Programmers talk about transparency as ‘’Alpha’’, which is because the ‘a’ symbol is used to present transparency in the algorithms for painting one color on top of another. Other things that a layer stack can do are blending the colors of different layers differently with blending modes, using a filter in the layer stack, or using a mask that allows you to make parts transparent.

The layer docker is a way for you to control the drawing order of multiple images, so for example, you can have your line art drawn later than your colors, meaning that the lines will be drawn over the colors, making it easier to make it neat! So like the traditional artist, the computer will first draw the images that are behind everything, and layer the subject and foreground on top of it. This is referred to as the “drawing order”. Switch the commands around, and you will not see the yellow circle at all: it was drawn before the red circle and thus ‘behind’ it.

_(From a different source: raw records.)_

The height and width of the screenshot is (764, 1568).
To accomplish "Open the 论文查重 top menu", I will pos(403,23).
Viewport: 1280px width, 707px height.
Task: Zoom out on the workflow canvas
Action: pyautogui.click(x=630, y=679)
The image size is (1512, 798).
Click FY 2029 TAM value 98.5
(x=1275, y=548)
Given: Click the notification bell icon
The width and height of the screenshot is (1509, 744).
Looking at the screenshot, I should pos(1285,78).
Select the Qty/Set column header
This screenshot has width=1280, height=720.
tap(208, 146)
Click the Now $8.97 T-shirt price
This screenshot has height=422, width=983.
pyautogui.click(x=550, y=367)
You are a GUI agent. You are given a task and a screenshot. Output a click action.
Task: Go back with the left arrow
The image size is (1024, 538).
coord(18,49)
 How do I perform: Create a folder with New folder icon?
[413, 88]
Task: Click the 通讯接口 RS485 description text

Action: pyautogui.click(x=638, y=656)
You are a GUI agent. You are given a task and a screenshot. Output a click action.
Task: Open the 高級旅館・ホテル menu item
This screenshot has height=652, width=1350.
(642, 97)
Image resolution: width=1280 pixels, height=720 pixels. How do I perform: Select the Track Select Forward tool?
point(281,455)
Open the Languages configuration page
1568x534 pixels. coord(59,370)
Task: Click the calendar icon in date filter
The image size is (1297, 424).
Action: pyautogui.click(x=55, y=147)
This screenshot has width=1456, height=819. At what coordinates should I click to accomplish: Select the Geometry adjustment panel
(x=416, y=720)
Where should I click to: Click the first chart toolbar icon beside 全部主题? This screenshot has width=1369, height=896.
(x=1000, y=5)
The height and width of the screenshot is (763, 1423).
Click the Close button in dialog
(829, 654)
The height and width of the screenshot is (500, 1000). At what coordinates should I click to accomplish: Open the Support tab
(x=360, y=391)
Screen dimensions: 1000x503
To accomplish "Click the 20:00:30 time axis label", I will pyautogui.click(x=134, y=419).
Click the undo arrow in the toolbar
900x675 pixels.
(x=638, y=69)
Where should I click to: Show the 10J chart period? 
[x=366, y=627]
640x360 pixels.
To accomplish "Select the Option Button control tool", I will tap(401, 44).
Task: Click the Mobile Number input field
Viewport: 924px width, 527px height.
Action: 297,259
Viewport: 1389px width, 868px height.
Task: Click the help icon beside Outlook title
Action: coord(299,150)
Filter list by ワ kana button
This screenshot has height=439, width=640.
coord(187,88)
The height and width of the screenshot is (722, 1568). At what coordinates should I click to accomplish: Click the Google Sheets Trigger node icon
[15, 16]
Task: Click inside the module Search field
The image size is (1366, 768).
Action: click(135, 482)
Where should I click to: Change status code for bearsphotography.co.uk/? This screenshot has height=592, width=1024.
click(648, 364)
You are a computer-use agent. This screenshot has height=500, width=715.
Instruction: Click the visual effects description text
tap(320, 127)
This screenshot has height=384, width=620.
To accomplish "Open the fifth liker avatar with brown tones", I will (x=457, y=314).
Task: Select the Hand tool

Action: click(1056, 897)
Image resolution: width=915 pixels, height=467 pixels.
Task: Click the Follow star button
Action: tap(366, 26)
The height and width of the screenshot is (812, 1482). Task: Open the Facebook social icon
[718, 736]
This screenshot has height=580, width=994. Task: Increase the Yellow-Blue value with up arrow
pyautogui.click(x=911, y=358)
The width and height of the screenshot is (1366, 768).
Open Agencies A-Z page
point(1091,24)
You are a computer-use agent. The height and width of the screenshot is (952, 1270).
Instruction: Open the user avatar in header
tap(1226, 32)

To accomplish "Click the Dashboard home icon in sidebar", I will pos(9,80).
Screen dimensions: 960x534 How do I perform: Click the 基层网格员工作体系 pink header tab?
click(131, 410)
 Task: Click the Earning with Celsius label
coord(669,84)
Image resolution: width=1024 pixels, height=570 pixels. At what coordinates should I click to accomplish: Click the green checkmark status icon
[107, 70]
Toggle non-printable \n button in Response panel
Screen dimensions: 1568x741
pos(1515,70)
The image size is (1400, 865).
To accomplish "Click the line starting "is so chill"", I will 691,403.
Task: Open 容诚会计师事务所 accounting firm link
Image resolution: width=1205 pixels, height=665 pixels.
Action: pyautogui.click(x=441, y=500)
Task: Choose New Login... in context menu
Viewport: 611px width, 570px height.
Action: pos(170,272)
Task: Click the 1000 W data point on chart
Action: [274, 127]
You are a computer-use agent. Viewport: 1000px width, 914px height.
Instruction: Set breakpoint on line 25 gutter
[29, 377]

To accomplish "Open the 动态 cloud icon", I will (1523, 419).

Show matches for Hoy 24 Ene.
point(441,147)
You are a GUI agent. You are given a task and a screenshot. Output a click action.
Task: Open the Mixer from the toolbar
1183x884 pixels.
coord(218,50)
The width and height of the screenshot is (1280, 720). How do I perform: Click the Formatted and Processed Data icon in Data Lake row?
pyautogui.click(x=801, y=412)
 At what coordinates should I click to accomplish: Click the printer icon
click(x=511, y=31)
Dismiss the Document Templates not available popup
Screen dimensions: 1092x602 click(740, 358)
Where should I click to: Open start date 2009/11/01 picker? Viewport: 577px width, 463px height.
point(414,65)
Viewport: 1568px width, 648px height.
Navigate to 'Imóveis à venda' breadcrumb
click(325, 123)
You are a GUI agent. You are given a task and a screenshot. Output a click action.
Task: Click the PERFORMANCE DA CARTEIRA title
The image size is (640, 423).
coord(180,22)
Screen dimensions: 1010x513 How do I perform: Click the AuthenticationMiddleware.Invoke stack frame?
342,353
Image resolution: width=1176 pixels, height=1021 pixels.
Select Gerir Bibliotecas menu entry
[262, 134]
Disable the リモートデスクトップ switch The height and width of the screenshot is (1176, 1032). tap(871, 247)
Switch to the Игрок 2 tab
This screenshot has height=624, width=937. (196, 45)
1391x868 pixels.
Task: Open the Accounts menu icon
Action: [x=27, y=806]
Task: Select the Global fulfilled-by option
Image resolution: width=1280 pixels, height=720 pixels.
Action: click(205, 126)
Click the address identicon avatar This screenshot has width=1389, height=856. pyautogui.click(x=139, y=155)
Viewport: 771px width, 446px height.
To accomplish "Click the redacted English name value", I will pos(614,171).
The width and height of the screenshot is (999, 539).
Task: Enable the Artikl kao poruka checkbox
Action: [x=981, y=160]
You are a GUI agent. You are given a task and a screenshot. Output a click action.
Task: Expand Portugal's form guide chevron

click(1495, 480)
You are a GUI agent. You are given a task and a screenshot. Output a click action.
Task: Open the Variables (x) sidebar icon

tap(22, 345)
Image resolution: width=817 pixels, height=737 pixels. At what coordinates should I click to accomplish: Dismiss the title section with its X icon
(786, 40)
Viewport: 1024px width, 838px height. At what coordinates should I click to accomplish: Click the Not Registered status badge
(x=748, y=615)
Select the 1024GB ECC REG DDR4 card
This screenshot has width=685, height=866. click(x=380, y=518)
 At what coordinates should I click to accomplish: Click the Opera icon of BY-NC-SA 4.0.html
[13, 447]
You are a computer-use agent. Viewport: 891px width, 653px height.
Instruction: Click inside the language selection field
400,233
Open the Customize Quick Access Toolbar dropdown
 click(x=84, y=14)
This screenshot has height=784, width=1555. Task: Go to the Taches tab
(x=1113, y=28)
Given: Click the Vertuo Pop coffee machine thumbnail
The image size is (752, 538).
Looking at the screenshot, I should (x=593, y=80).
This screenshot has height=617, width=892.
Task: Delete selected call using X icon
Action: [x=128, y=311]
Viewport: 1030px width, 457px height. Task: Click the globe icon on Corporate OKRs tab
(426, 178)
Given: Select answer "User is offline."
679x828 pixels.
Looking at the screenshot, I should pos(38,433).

In programming, if you tell a computer to draw a red circle, and then afterwards tell it to draw a smaller yellow circle, you will see the small yellow circle overlap the red circle. Or to first draw a line art and then color it in.
EASY CONTOUR DRAWING WITH SHADING AND HIGHLIGHTS FULL
In traditional art, it is not uncommon to first draw the full background before drawing the subject. The layer stack is pretty awesome, and it’s one of those features that make digital art super-convenient. To fill line art comfortably, it’s best to take advantage of the layerstack. This tutorial is adapted from this tutorial by the original author.